__WORK ORDER__: Output only the lines below from the one holding "Open the candlestick chart style icon" down to the one holding "The height and", both end lines included and every picture dropped.

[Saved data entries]
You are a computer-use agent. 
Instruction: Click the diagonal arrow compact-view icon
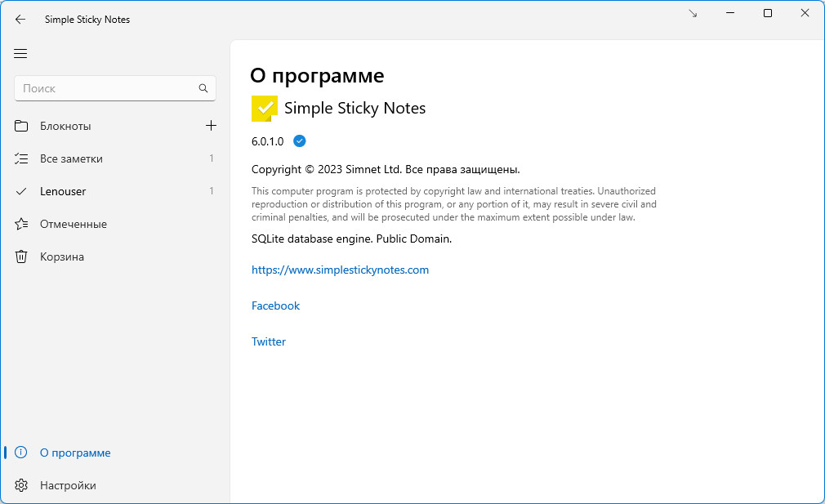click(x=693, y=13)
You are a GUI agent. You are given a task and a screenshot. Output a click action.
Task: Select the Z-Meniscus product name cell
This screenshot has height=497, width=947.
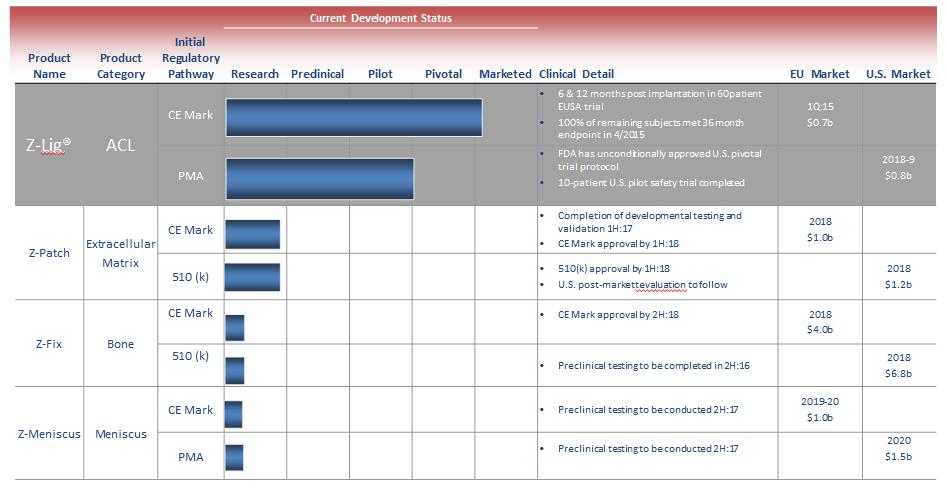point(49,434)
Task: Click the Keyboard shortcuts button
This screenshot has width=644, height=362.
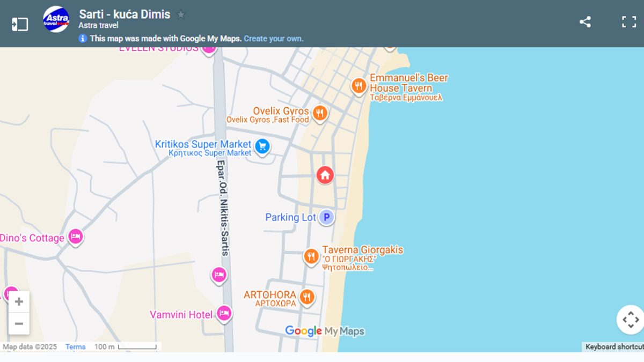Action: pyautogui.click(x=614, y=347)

* * *

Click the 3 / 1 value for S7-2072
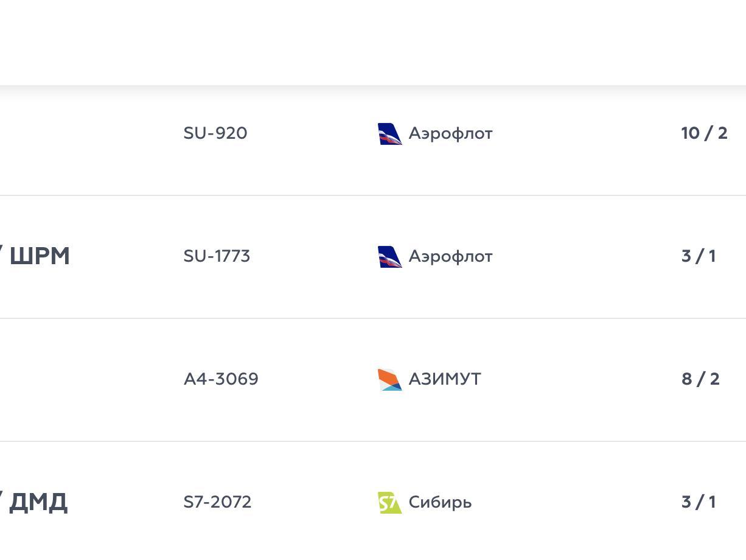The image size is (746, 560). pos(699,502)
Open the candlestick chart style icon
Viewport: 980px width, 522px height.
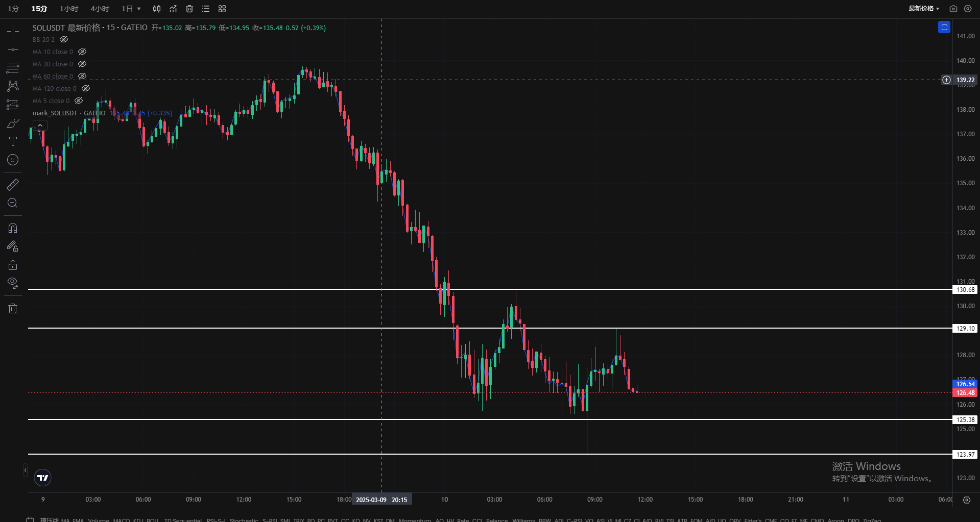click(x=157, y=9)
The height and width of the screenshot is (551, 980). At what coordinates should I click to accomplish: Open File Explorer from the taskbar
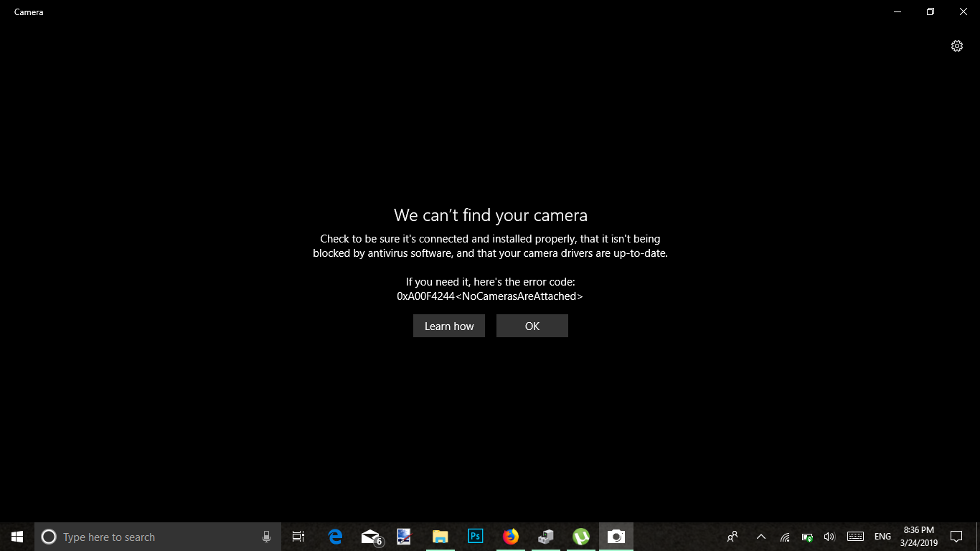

__WORKED SOLUTION__:
Open the candlestick chart style icon
Viewport: 980px width, 522px height.
click(x=157, y=9)
The height and width of the screenshot is (551, 980). At what coordinates should I click to accomplish: Open File Explorer from the taskbar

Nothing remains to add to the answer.